• **Saved data entries**
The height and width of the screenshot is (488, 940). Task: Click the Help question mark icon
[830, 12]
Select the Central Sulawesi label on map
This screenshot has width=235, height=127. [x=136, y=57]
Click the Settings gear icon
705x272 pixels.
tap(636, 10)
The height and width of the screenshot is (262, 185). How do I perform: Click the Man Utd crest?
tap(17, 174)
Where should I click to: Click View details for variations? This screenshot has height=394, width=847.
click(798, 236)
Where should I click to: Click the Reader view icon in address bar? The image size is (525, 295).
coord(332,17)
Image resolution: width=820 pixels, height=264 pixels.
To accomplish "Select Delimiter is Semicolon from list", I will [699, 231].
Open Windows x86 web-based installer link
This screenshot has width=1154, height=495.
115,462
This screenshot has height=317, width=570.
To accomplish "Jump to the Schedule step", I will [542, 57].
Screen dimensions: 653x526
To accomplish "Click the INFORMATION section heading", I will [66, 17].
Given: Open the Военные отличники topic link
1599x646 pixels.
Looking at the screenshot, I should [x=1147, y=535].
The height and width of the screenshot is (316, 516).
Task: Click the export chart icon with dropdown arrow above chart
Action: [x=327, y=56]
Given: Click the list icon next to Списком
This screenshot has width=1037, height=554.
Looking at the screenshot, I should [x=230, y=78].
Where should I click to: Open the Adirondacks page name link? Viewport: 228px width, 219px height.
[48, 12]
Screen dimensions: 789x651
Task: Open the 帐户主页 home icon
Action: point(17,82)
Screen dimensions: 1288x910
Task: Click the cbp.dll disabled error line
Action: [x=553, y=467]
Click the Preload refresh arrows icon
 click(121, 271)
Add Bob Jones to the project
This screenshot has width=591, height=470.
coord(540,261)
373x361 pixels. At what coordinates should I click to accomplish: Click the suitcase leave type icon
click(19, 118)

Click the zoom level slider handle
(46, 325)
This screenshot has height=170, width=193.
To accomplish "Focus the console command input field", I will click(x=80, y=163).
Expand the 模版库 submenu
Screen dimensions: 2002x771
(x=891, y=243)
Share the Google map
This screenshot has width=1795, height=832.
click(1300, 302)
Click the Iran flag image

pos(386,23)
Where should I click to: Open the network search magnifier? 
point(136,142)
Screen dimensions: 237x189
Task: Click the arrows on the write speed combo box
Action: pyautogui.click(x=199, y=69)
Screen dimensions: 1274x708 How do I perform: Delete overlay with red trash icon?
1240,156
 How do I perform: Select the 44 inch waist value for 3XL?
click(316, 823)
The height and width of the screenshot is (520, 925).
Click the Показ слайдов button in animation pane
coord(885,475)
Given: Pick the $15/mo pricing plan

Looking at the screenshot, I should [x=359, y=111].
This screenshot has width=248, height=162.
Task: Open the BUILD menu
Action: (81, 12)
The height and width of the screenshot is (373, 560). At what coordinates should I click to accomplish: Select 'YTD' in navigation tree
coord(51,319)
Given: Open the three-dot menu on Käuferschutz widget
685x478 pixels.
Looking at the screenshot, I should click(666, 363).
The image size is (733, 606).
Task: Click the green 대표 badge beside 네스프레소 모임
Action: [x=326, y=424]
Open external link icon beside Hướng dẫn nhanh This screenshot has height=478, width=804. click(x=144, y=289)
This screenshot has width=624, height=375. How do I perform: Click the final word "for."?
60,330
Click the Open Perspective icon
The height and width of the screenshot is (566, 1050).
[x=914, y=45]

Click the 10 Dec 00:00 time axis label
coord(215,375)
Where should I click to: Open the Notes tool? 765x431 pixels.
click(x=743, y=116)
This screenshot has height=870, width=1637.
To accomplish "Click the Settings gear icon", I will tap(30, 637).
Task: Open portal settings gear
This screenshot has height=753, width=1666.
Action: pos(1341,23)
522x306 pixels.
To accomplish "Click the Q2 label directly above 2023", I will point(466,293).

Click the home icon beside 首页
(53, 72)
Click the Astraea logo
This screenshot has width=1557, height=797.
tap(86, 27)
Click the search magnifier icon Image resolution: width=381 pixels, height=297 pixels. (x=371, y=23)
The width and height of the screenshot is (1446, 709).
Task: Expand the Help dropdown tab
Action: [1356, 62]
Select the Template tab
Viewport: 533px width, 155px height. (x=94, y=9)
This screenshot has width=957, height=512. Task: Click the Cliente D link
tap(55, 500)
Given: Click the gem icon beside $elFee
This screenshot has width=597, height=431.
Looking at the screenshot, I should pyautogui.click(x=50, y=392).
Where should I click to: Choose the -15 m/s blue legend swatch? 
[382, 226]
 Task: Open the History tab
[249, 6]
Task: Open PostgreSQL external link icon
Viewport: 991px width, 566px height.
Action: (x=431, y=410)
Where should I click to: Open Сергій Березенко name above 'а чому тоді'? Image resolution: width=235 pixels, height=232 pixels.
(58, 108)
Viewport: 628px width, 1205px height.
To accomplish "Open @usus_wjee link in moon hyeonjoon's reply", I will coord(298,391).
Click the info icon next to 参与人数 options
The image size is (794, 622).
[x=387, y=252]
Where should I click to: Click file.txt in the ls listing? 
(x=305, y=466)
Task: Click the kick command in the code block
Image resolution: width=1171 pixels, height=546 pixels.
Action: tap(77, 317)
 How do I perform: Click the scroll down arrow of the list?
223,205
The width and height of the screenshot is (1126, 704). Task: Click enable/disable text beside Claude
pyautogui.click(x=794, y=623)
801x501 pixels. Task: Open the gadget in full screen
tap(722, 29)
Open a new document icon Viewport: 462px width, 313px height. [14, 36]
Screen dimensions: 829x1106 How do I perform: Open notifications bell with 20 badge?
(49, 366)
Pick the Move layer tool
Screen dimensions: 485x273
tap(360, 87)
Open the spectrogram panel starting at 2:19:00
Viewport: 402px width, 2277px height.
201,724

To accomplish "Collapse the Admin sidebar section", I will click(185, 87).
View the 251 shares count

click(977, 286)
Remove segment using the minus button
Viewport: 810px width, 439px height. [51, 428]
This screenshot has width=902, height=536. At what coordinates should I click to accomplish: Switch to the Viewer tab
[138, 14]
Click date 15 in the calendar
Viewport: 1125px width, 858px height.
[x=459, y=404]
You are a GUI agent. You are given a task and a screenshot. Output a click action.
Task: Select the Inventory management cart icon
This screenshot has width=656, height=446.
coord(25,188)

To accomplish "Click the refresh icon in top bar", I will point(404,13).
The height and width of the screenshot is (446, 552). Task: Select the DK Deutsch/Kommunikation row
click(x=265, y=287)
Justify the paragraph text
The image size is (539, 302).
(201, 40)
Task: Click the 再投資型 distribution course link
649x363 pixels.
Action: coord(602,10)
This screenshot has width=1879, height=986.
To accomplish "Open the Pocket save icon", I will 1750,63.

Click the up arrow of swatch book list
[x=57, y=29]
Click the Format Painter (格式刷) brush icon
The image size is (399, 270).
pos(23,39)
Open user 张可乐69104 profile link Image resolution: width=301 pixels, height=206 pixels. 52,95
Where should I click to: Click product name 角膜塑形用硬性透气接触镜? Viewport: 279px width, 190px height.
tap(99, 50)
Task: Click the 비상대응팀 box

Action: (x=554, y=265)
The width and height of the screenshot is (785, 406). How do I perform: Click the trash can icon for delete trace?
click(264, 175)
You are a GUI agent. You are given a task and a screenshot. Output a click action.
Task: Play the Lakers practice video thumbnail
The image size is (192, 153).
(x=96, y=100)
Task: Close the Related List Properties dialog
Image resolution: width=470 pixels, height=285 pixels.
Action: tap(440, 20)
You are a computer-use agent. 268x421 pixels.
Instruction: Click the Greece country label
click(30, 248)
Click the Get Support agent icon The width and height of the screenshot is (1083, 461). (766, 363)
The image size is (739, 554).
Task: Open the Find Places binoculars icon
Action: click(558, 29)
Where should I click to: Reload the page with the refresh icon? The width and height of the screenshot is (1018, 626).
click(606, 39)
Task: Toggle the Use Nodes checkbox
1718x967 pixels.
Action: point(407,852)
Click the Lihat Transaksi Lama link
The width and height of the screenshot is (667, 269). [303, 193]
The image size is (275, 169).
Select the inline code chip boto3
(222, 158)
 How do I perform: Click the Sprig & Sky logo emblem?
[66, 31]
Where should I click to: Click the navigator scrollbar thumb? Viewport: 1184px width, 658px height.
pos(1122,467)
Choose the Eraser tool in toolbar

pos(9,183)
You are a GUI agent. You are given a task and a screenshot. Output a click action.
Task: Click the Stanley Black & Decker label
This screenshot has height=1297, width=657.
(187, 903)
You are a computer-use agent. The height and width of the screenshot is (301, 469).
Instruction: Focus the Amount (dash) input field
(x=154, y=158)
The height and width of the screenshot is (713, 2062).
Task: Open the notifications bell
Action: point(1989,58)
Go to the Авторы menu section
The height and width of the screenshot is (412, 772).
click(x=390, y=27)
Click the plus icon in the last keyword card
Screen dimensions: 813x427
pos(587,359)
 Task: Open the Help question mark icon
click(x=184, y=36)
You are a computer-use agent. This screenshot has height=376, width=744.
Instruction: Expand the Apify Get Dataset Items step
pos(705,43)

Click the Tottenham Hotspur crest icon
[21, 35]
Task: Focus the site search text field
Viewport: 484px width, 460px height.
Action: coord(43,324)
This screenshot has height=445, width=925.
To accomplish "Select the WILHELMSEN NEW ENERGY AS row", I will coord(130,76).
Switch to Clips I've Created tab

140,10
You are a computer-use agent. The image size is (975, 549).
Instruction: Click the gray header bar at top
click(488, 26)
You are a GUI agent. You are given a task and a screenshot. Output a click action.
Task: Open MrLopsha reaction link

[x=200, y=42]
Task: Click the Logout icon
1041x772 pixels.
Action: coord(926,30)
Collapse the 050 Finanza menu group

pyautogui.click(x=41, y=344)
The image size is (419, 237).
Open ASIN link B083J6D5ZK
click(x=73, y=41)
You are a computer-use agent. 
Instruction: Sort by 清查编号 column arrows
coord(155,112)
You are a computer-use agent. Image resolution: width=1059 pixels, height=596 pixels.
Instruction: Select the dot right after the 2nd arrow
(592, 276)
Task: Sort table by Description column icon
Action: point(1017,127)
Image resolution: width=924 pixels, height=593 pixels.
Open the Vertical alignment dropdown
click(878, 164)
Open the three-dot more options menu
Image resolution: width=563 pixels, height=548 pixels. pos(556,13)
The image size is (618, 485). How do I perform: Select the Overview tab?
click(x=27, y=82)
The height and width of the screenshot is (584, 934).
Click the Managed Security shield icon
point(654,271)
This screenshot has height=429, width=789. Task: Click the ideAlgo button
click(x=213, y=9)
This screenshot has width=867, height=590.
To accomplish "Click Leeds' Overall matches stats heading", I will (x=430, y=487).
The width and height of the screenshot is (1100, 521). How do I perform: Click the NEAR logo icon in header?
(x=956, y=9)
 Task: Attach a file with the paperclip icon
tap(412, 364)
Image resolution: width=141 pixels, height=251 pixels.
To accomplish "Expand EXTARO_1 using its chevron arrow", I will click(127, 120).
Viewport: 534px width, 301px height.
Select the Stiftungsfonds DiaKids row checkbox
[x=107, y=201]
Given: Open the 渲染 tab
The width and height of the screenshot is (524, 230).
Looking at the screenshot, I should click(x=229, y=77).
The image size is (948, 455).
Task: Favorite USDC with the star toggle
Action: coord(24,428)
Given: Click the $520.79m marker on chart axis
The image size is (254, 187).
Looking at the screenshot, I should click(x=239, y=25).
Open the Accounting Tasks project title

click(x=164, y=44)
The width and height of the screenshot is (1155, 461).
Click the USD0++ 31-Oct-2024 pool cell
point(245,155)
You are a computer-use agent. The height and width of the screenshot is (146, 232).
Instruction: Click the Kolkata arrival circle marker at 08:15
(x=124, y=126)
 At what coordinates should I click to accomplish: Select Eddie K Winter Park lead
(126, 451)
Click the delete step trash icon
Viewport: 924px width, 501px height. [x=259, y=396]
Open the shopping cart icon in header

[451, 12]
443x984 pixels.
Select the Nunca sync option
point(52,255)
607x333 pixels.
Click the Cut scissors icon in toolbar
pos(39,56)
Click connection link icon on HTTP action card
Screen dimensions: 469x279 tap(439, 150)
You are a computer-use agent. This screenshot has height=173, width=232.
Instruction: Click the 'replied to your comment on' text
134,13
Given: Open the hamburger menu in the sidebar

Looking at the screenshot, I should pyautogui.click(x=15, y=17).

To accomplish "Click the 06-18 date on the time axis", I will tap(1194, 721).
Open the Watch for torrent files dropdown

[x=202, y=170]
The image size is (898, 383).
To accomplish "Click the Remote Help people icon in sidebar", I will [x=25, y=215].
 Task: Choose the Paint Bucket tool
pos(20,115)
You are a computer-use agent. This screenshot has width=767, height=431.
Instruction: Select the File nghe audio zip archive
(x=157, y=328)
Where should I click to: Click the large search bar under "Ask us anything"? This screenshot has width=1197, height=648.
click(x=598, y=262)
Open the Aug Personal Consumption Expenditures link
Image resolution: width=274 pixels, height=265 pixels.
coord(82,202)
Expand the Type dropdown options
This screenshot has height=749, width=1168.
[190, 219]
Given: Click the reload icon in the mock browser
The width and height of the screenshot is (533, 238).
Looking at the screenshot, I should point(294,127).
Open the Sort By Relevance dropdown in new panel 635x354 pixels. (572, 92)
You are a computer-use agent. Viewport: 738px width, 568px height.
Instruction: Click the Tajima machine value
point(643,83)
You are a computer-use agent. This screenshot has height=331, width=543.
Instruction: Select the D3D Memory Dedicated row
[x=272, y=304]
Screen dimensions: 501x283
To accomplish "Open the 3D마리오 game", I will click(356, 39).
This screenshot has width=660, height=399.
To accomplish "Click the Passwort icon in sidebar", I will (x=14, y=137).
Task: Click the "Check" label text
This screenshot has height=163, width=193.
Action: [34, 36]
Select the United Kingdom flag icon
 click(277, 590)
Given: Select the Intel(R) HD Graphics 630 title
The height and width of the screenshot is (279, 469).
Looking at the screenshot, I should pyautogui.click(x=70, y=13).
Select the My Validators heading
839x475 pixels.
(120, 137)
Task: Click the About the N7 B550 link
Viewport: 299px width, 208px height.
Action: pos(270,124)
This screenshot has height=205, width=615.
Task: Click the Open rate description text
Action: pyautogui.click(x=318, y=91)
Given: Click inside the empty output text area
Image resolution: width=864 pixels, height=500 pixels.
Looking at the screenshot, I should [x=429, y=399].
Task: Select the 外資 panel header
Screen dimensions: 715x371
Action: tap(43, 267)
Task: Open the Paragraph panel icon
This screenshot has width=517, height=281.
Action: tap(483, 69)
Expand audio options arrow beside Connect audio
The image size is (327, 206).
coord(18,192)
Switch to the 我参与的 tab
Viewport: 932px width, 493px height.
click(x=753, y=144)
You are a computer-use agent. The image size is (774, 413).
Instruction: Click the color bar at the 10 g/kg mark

• **HOW TO COMPLETE THIS TASK**
With "external" as the search string, filter the records and return each line that has it.

• **ANSWER TO THIS EXERCISE**
Open external link icon beside Hướng dẫn nhanh This screenshot has height=478, width=804. click(x=144, y=289)
Task: Open PostgreSQL external link icon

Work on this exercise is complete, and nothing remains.